2JOPE Technology Company, Kaohsiung, Chinese Taipei

3Jojia Bio-Tech Company, Kaohsiung, Chinese Taipei


Received October 15, 2012; revised November 15, 2012; accepted November 27, 2012

Keywords: Supercritical Fluid Simulated-Moving Bed; Sesamin; Sesamolin; Supercritical Fluid Extraction; Supercritical Fluid Fractionation


This work shows how the sesamin and sesamolin in sesame seed can be extracted, enriched and purified by the related technologies of supercritical carbon dioxide. Sesame oil is first obtained from the sesame seeds by supercritical carbon dioxide extraction (SFE); lignans in the oil are enriched and precipitated as the top product by supercritical fluid fractionation technology (SFF); the crude lignans are then separated by supercritical fluid-simulated moving bed chromatography (SF-SMB) to obtain pure sesamin and sesamolin. The simulated moving bed is a continuous chromatography; the use of supercritical carbon dioxide as the desorbent simplifies the downstream treatment. By experimental validation, this work also shows that replacing liquid by SF as the desorbent for the SMB automatically creates a gradient operation for the SMB and enlarges the separable range of the operating conditions. Both the design and operation of the SF-SMB are introduced in this paper. The application of SF-SMB to the separation of sesamin and sesamolin provides a novel example for demonstrating the diversity of SF and the potential applications for the production of natural products and the development of botanical drugs.

1. Introduction

Sesamin and sesamolin are the major lignans found in sesame seed, weighted at about 0.5% - 1.0% of the seed. The lignans are normally dissolved in the sesame oil and are considered functional compounds for anticancer treatment [1], protecting the liver from damage caused by chemicals [2,3], anti-inflammation [4] and antihypertension [5]. Because of their similarity in chemical structure, as illustrated in Figure 1, the separation of sesamin and sesamolin can usually be achieved by chromatography. The authors successfully used methanol as the desorbent to separate the sesamin and sesamolin by a simulated moving bed (SMB) [6]. In this work, a much safer desorbent for human consumption, supercritical carbon dioxide with ethyl acetate, was applied for the simulated moving bed (SF-SMB) to separate the mixture of sesamin and sesamolin.

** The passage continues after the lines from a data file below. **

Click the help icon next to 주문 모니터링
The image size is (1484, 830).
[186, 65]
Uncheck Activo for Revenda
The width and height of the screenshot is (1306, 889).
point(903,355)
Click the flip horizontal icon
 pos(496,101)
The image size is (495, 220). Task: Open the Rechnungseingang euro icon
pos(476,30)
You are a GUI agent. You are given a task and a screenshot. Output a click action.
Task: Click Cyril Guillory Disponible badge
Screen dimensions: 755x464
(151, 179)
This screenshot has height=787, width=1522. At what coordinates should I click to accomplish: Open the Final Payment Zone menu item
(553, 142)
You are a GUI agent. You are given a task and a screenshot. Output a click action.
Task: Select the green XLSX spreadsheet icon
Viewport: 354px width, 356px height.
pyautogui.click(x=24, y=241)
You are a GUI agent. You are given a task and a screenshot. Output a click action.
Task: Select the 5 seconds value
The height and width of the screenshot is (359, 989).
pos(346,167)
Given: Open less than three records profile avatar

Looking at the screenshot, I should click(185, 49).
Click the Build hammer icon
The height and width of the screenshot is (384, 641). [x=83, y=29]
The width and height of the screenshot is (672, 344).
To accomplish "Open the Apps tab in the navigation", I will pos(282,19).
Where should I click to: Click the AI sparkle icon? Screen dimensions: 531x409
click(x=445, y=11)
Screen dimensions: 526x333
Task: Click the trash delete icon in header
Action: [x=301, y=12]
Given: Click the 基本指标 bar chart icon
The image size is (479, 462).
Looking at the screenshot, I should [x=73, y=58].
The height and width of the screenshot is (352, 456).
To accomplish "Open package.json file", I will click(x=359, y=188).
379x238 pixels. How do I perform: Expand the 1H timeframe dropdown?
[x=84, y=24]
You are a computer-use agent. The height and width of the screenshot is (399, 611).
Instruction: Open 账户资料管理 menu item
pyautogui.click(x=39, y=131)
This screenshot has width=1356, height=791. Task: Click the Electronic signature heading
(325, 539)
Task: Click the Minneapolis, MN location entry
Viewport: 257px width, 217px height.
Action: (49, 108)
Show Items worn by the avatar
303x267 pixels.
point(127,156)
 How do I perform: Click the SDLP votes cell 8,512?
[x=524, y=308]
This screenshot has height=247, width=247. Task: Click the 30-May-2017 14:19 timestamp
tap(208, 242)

It has been reported that sesamin epimerizes as episesamin at an elevated temperature and that the bioactivity of episesamin is much lower than that of sesamin [7]. To preserve the bioactivity, the best process for sesamin production is to start at a low temperature for the extraction from the sesame seeds. In this work, the feedstock for the SF-SMB was prepared by supercritical fluid extraction (SFE) to extract the lignans from the seeds, followed by supercritical fluid fractionation (SFF) to obtain the solid mixture of sesamin and sesamolin. Because the processing of the natural product from SFE and SFF to the SFF-SMB is absolutely conducted at low temperature, it was presumed that bioactivity could be totally preserved. In this work the design of the SF-SMB has been illustrated and the separable conditions for operating the SF-SMB have been explored using triangle theory. Fundamentals of SMB and the triangle theory were explicitly reviewed in literatures and published books [8-10] Also, the effects of the operation conditions on SFE and the operating conditions for SFF have been detailed.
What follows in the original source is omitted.